Exemptions and exceptions availed
A. Ind AS optional exemptions
(i) Deemed Cost
The Company on first time adoption of Ind AS, has elected to continue with the carrying value for all
(ii) Designation of previously recognised financial instruments
Paragraph D19B of Ind AS 101 gives an option to an entity to designate investments in equity instruments at FVOCI on the basis of the facts and circumstances at the date of transition to Ind AS.The company has opted to apply this exemption for its investment in equity Investments.
B. Ind AS mandatory exemptions
(i) Estimates
An entity's estimates in accordance with Ind ASs at the date of transition to Ind AS shall be consistent with estimates made for the same date in accordance with previous GAAP (after adjustments to reflect any difference in accounting policies).
Ind AS estimates as at April 01, 2016 are consistent with the estimates as at the same date made in conformity with previous GAAP.
The Company made estimates for following item in accordance with Ind AS at the date of transition as these were not required under previous GAAP:
- Impairment of financial assets based on expected credit loss model.
(ii) Classification and measurement of financial assets
Ind AS 101 requires an entity to assess classification and measurement of financial assets (investment in debt instruments) on the basis of the facts and circumstances that exist at the date of transition to Ind AS.
(iii) De-recognition of financial assets and financial liabilities
The Company has elected to apply derecognition requirements for financial assets and financial liabilities in Ind AS 109 prospectively for transactions occurring on or after the date of transition to Ind AS.
Transition to Ind AS - Reconciliations
There were no adjustments required to be carried out pursuant to the adoption of the Ind AS by the Company. Hence, there are no reconciliation line itmes have been presented.

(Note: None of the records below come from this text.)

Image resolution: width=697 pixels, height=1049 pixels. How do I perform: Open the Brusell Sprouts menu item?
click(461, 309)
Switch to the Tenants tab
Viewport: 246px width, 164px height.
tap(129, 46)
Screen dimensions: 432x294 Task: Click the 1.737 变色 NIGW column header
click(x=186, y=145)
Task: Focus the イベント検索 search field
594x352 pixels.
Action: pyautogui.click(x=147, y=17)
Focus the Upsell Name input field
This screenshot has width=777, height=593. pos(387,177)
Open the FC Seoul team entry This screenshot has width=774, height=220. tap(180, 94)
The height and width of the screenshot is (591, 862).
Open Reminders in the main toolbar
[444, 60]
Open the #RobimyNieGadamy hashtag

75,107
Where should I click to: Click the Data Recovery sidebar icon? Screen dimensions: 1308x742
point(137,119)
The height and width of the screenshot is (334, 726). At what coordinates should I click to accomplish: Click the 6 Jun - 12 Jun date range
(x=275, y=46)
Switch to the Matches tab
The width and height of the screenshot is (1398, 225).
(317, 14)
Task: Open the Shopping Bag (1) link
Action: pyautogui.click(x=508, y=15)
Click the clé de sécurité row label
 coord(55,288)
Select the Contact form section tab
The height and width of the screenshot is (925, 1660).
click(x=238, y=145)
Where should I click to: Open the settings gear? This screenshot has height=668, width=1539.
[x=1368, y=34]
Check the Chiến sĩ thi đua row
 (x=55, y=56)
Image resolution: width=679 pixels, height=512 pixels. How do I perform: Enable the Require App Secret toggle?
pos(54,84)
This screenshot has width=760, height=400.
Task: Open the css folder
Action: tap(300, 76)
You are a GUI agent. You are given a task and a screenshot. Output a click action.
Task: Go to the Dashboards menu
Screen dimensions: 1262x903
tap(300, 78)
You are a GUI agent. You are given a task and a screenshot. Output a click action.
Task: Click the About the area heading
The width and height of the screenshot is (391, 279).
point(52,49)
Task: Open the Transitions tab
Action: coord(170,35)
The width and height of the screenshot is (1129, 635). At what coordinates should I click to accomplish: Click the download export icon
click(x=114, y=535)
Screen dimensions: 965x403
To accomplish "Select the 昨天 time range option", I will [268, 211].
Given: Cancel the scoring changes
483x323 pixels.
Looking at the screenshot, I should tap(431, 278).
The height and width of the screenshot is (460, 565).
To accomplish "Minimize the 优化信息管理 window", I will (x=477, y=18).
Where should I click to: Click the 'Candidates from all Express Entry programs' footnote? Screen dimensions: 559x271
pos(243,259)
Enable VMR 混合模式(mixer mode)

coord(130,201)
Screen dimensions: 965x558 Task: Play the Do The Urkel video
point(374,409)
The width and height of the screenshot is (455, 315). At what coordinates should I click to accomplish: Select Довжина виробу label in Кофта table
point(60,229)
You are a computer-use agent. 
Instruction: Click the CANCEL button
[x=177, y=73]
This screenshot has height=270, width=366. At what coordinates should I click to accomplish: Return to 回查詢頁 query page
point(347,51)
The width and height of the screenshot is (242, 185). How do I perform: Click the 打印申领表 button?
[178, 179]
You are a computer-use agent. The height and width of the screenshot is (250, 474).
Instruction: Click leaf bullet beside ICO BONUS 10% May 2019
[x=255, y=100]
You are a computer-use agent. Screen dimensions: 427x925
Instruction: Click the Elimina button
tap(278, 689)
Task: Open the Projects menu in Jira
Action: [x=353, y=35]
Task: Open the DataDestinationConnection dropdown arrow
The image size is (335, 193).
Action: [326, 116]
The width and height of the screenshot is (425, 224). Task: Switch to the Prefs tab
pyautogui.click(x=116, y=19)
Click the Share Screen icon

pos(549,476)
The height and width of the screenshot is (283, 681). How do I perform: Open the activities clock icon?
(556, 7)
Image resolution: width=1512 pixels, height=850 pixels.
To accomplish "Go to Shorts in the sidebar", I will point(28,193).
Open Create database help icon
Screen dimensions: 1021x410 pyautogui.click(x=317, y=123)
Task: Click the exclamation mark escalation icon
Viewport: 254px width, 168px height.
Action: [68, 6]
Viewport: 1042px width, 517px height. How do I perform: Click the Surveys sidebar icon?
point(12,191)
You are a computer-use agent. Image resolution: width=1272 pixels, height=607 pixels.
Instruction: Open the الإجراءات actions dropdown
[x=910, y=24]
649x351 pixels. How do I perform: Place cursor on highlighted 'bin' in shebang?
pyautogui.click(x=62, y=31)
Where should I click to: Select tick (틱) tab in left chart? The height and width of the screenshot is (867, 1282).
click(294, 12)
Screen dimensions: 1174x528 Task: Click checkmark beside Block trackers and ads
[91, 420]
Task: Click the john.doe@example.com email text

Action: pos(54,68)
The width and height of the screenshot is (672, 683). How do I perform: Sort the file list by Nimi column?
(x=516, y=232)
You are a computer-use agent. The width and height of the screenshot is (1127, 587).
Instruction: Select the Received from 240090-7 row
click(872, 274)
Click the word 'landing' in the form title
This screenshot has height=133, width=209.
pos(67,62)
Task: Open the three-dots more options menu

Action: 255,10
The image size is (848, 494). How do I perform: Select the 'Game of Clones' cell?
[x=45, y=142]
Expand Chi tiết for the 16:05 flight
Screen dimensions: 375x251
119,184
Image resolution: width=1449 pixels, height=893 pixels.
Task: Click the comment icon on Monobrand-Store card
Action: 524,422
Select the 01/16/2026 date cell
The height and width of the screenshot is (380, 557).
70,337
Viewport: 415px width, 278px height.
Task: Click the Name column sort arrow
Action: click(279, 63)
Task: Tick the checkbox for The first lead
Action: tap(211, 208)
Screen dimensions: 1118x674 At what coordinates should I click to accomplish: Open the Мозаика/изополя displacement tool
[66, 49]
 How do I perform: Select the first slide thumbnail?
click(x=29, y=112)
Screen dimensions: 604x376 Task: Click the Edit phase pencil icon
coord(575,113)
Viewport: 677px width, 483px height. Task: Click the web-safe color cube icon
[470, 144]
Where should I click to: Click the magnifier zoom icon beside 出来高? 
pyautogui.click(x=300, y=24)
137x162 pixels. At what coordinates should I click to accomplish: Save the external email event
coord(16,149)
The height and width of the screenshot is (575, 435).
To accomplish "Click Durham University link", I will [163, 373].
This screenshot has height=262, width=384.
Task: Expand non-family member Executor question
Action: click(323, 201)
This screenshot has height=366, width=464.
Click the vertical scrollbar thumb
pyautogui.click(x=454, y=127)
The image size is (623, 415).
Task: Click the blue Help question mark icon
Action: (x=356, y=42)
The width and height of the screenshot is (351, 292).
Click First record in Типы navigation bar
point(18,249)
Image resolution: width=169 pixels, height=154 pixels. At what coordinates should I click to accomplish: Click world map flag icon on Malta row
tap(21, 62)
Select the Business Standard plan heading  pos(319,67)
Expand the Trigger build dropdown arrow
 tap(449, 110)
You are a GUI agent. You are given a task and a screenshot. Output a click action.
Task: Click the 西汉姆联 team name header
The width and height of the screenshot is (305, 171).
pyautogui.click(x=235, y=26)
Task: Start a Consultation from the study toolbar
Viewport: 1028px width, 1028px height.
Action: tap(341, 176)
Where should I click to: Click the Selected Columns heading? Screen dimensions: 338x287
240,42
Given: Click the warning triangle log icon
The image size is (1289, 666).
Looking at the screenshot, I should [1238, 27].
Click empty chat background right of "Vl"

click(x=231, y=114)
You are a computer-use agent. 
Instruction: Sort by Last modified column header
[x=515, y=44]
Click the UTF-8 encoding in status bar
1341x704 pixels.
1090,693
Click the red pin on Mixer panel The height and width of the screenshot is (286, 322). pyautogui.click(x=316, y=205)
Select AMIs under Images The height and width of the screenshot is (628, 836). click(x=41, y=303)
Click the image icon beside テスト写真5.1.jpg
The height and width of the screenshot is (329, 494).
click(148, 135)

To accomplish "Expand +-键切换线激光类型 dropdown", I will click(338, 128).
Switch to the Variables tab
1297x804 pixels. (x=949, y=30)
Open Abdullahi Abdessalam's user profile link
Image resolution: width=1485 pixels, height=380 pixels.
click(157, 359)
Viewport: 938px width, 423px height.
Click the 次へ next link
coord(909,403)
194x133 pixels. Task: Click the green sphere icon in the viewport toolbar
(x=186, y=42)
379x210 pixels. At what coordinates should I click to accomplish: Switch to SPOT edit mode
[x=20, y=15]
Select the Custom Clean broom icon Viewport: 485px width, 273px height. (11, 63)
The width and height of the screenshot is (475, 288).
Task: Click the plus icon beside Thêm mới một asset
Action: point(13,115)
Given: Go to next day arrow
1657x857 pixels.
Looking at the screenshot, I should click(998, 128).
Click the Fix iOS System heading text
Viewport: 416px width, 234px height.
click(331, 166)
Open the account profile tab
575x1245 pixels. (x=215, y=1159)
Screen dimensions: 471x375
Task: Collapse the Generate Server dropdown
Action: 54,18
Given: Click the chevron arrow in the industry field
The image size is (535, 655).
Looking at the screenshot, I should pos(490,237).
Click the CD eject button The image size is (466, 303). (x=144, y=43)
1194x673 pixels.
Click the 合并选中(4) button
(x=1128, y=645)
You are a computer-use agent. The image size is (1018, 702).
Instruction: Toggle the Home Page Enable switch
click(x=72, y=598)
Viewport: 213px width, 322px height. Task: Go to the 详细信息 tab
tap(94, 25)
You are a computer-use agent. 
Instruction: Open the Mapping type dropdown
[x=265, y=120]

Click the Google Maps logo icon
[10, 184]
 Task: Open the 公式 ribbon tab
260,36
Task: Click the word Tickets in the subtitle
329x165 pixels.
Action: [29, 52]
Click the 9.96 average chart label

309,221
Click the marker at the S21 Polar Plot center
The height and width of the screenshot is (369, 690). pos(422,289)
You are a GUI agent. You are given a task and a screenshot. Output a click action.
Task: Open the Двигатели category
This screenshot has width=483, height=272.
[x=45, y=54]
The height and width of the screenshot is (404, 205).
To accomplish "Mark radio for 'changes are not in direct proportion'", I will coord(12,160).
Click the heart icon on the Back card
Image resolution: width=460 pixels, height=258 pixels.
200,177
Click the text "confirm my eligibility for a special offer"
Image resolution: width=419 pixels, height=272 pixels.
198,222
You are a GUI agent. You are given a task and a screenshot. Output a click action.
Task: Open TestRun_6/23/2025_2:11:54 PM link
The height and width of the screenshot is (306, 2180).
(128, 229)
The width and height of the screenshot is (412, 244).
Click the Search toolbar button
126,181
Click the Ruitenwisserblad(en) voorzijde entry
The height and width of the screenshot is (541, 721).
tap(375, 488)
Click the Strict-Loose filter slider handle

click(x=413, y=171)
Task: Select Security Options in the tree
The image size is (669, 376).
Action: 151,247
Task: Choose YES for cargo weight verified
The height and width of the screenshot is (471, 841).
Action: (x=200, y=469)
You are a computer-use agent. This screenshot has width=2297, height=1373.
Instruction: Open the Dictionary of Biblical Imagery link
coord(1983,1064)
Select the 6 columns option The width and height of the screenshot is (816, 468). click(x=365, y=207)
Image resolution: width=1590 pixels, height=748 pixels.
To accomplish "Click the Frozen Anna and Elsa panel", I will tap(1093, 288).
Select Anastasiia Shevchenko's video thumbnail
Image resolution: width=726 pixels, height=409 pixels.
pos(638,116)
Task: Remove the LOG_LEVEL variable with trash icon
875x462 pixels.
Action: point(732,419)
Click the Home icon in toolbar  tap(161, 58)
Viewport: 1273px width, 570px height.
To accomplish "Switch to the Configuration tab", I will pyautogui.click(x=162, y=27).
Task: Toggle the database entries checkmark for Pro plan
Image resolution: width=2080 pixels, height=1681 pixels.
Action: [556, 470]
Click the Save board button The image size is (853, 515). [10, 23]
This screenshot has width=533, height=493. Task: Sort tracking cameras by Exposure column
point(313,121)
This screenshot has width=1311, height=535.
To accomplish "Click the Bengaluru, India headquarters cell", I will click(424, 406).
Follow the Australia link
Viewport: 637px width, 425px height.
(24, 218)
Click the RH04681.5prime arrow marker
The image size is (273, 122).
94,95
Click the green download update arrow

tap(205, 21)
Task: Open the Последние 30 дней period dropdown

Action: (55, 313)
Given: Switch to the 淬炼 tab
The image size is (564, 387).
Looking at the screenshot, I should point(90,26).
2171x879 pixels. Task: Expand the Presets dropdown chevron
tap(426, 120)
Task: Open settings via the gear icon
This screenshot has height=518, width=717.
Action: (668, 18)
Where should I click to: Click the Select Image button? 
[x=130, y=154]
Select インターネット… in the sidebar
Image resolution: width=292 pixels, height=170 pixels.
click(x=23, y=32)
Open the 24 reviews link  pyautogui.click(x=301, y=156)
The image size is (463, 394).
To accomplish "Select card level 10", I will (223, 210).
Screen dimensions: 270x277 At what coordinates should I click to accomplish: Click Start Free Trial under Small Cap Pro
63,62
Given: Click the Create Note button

27 Recent accounting prouncements
Ind AS 115 - Revenue from Contracts with Customers
In March 2018, the Ministry of Corporate Affairs has notified the Companies (Indian Accounting Standards) Amended Rules, 2018 ("amended rules"). As per the amended rules, Ind AS 115 "Revenue from contracts with customers" supersedes Ind AS 11, "Construction contracts" and Ind AS 18, "Revenue" and is applicable for all accounting periods commencing on or after 1 April 2018.
Ind AS 115 introduces a new framework of five step model for the analysis of revenue transactions. The model specifies that revenue should be recognised when (or as) an entity transfer control of goods or services to a customer at the amount to which
the entity expects to be entitled. Further the new standard requires enhanced disclosures about the nature, amount, timing and uncertainty of revenue and cash flows arising from the entity's contracts with customers. The new revenue standard is applicable to the Company from 1 April 2018.
The Company is evaluating the requirement of the amendment and the impact on the financial statements. The effect on adoption of Ind AS 115 is expected to be insignificant".
28 The financial statements were approved for issue by the Board of Directors on 28-04-2025
29 The figures of the previous year's have been regrouped or reclassified wherever necessary to make them comaparable.